GPUs and TPUs both make extensive use of vector processing and both excel at parallel data workloads. In comparison to GPUs, TPUs focus explicitly on processing more smaller values at once, because many machine learning workloads do not need a high degree of precision. This allows the vector units to excel even further by making each individual value only 8 bits wide instead of 32 or 64 bits wide, maximizing the number of values that can be computed during each cycle.

Finally — even for parallel data workloads — GPUs and TPUs apply the parallel processing paradigm in addition to making use of vector processors. Huge numbers of values are split across multiple vector processors in order to make things even faster. Just to put things in perspective: a top of the line Nvidia GPU has over 4000 cores.

Currently, most of this parallelization cannot be easily automated. Programmers need to specify precisely which operations can be done in parallel and write custom code to handle the parallelization. There are layers of abstraction built around this process as well.
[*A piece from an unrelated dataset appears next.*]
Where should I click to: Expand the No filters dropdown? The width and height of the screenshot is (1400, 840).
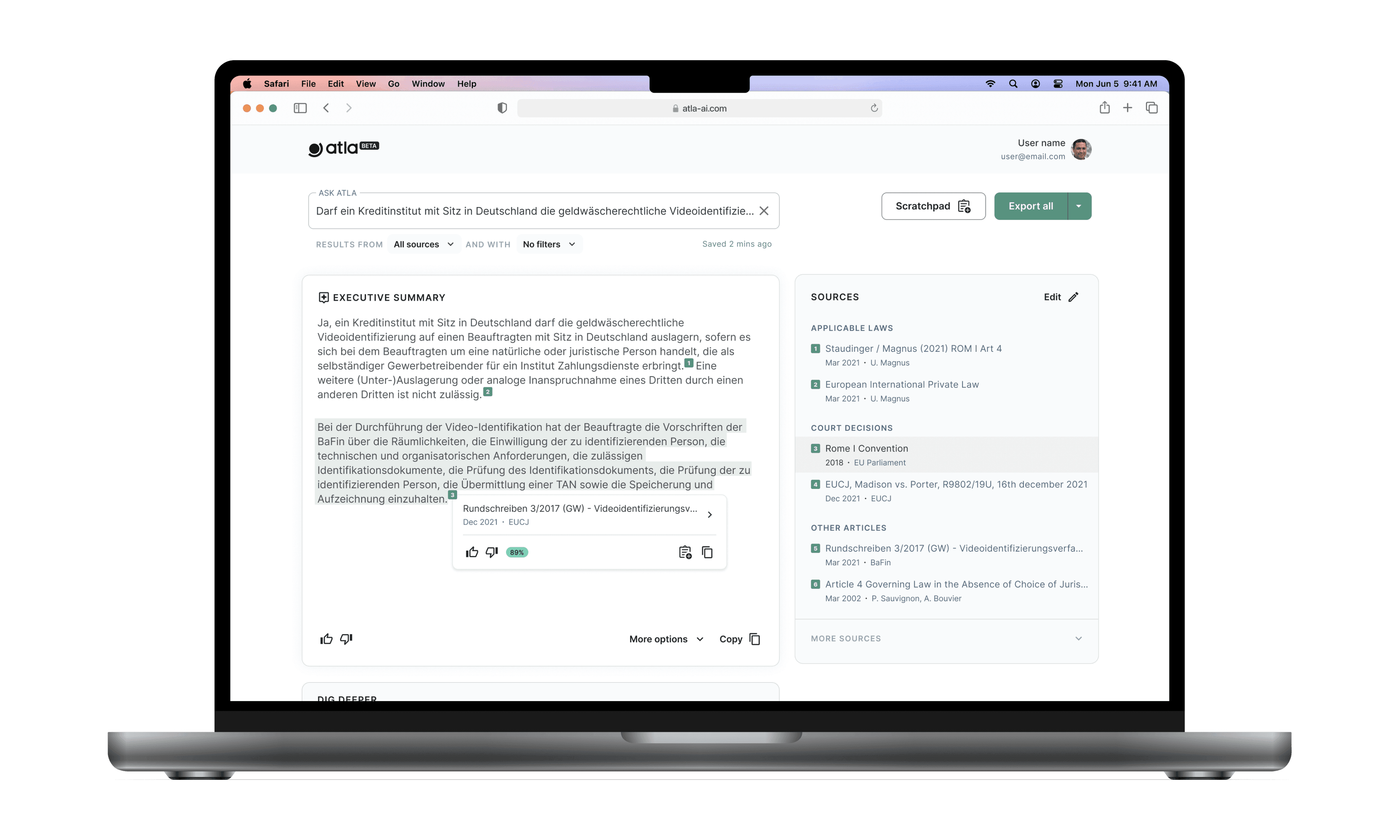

For example, TensorFlow can take uninformed Python code written using the TensorFlow library and turn it into appropriately parallelized code that can take advantage of a GPU or TPU. This can be automated in large part because of machine learning’s heavy use of matrix operations, which are easily parallelized.

As unparallelized programs continue to be outpaced by their parallel cousins I expect more systems level engineering efforts to focus on parallelism. Parallel programming languages and frameworks such as CUDA and OpenMP will likely gain popularity, especially in high performance areas like machine learning, graphics, and infrastructure. Compiler developers will likely endeavour to automate some forms of parallelism (similar to what TensorFlow does for machine learning workloads). And finally, programmers who can effectively parallelize their code will continue to become more valuable, especially within the world of high performance computing.